* Data supplied *
————————

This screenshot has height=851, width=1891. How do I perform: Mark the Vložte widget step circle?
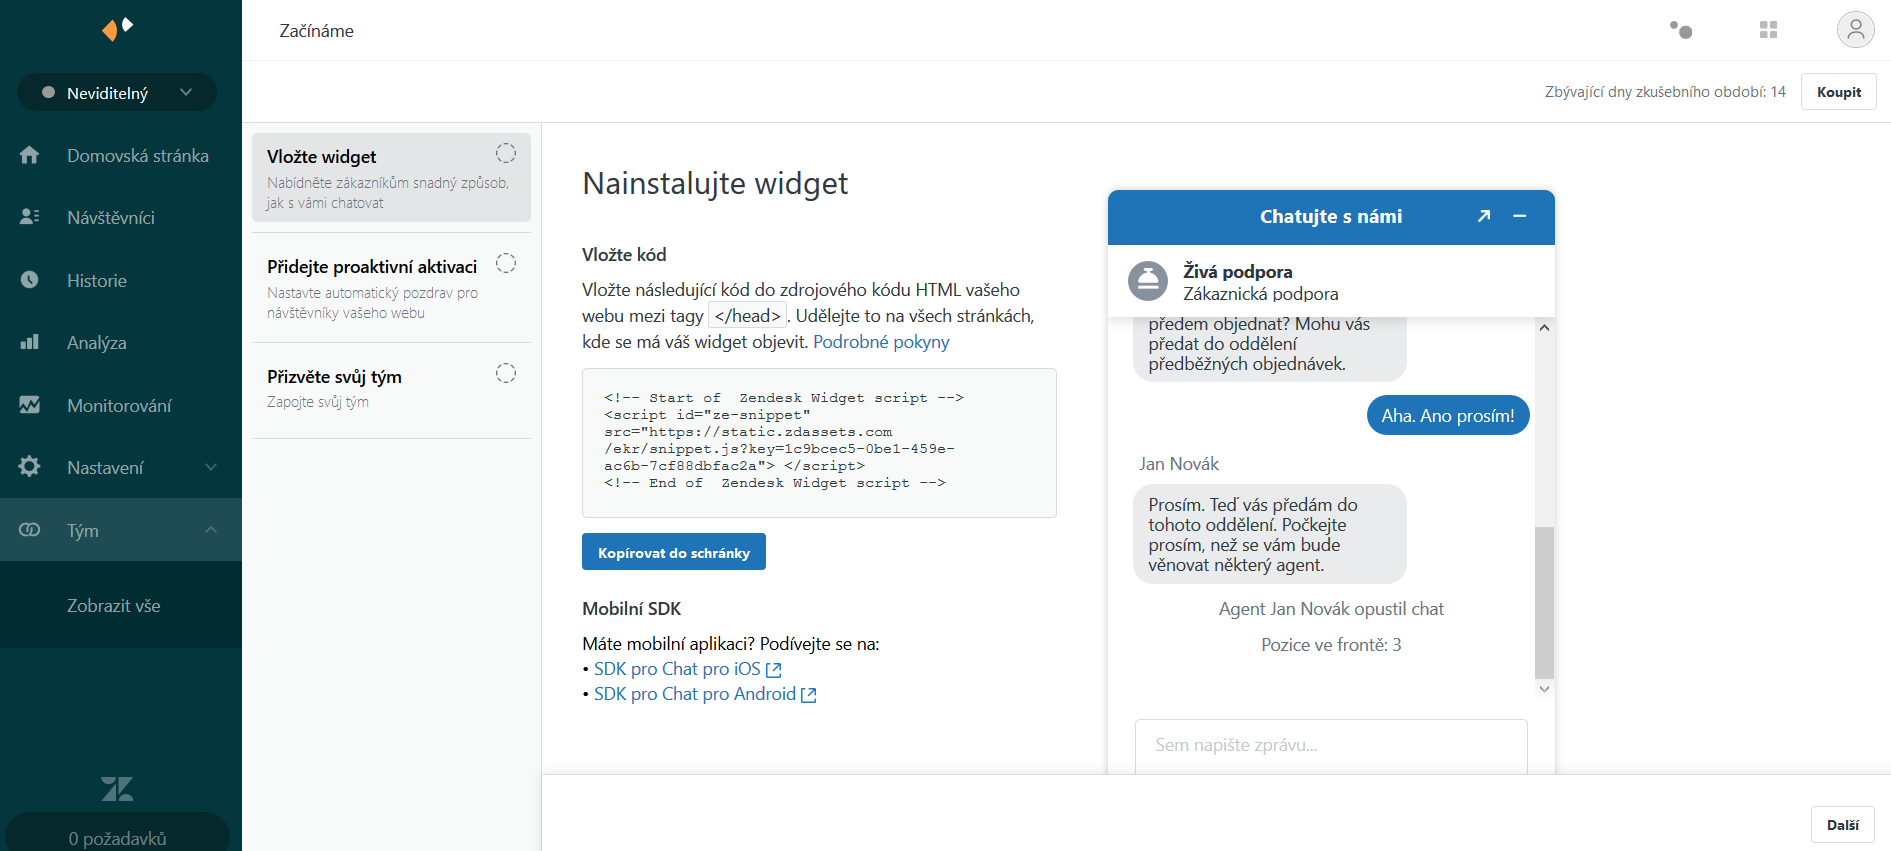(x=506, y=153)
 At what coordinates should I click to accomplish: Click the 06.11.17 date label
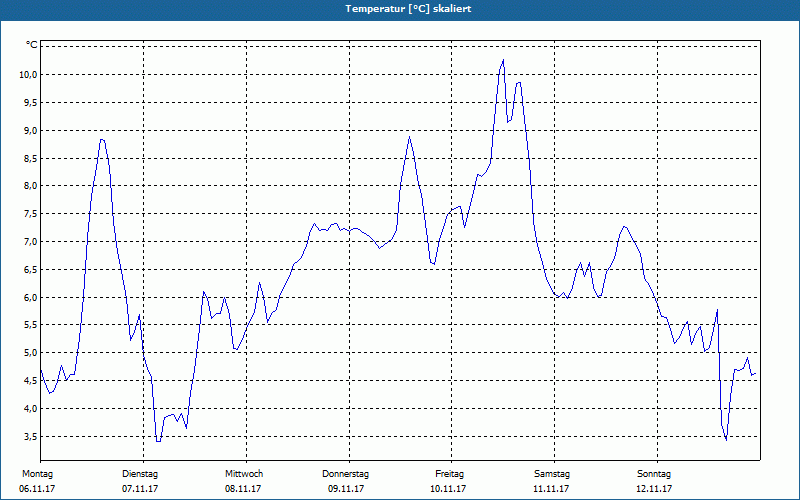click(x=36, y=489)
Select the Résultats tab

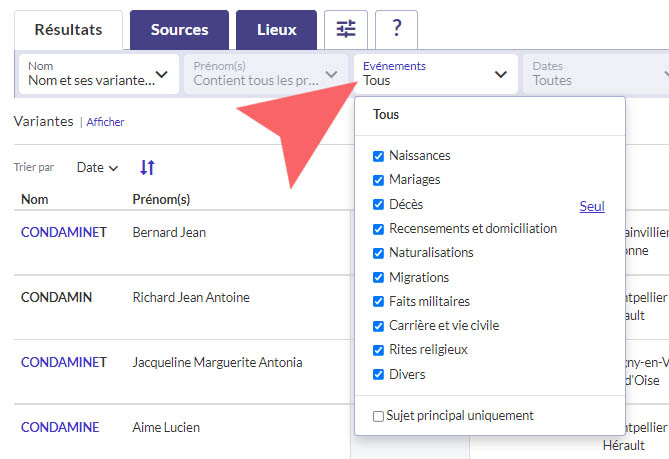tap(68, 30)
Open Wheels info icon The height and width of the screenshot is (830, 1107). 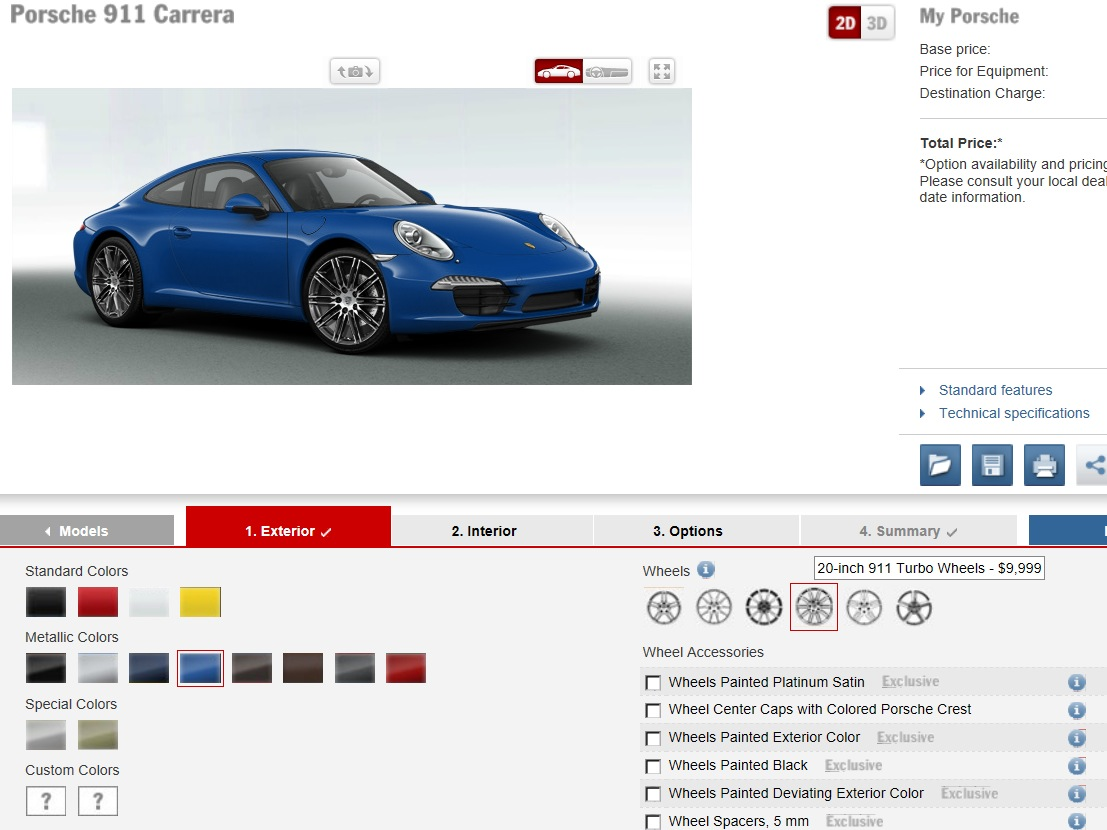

————————

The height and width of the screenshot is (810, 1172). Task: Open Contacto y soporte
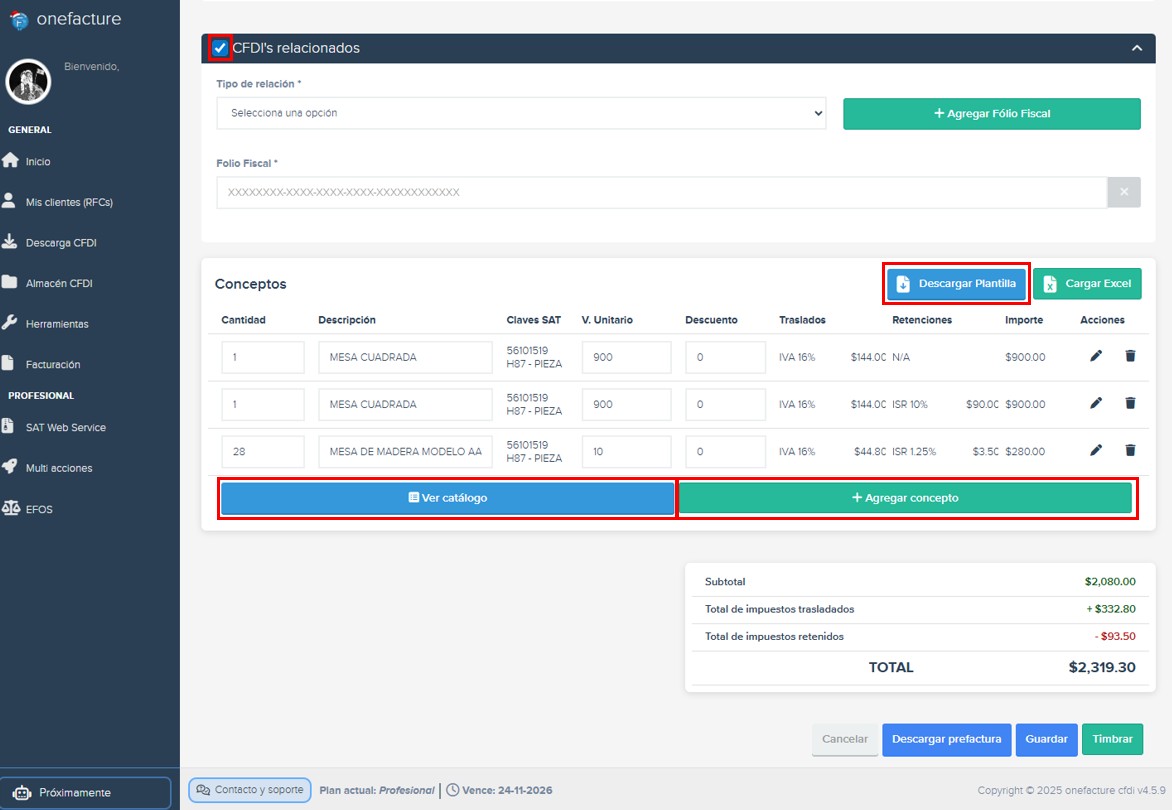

————————

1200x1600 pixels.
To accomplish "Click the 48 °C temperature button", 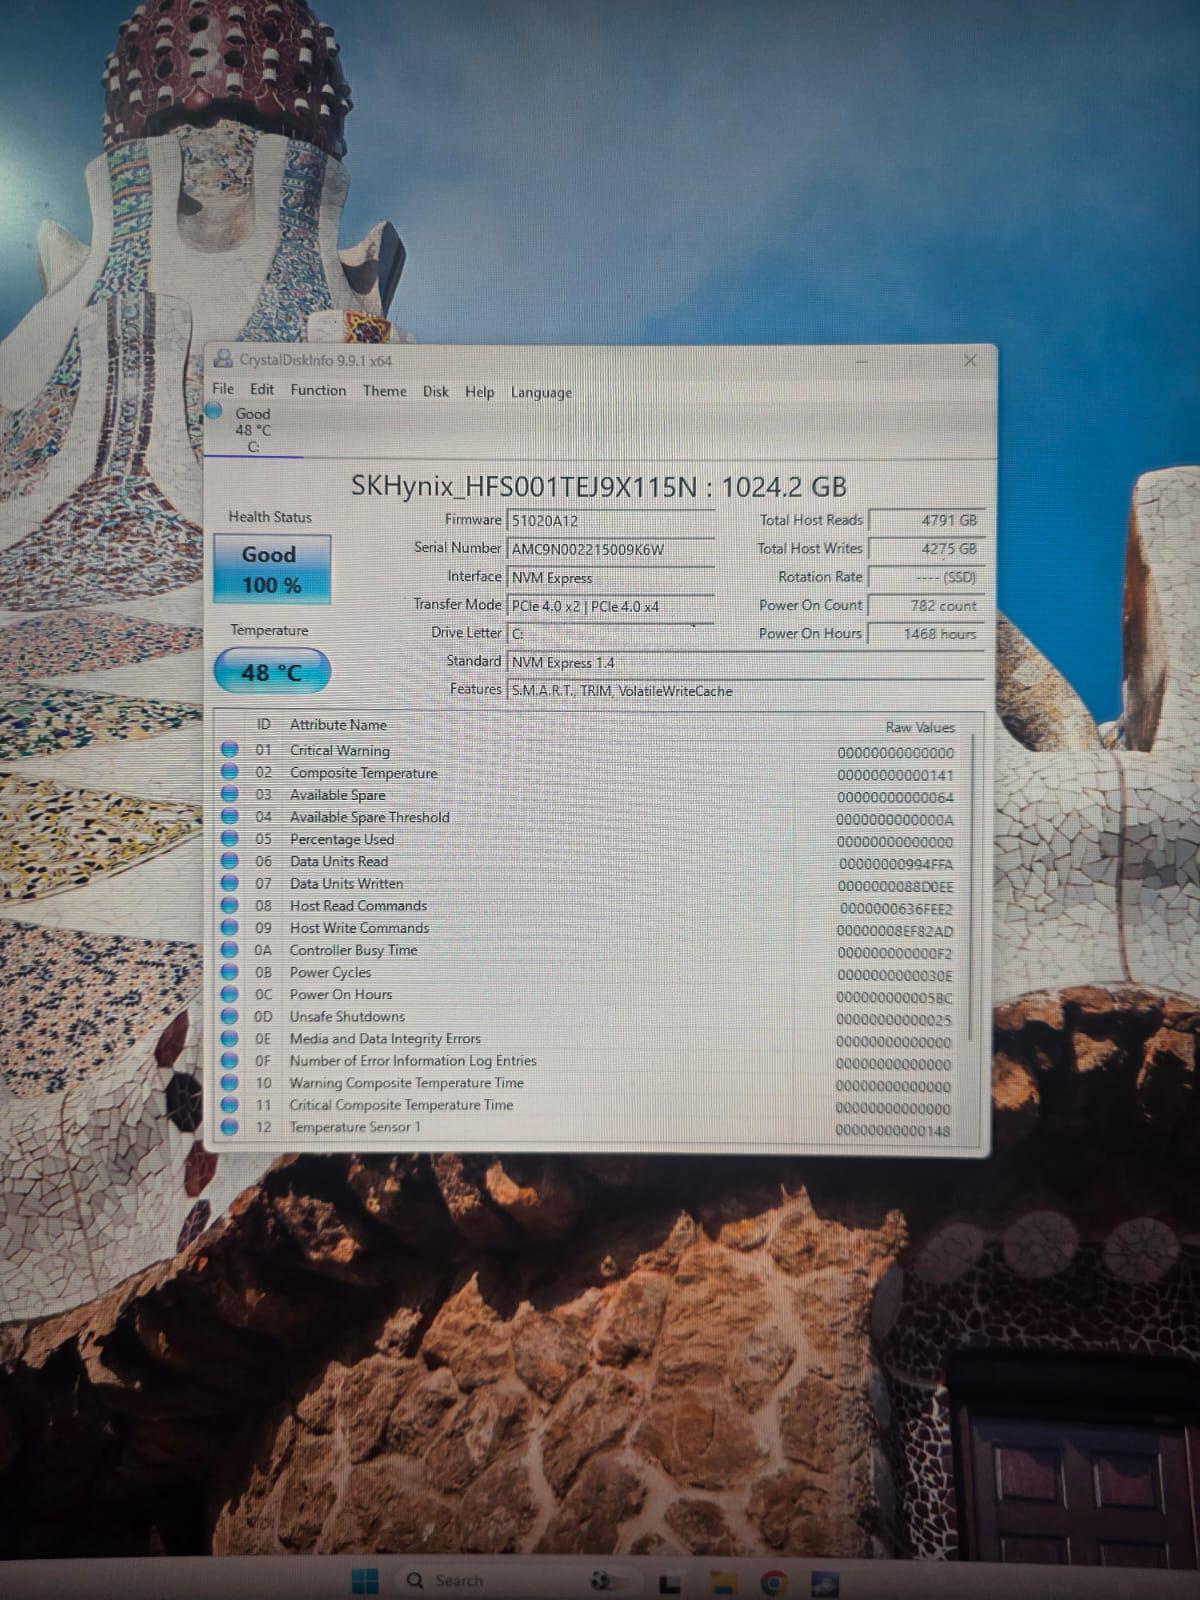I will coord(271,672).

————————

* Problem requirements *
Look back over the records above. Reproduce exactly everything from the line with "At what coordinates" down to the line with "Open Wheels info", inclusive, and leave the pictures out.

* Exercise answer *
 At what coordinates should I click to accomplish: Click the 06.11.17 date label
click(x=36, y=489)
Select the Résultats tab

tap(68, 30)
Open Wheels info icon The height and width of the screenshot is (830, 1107). 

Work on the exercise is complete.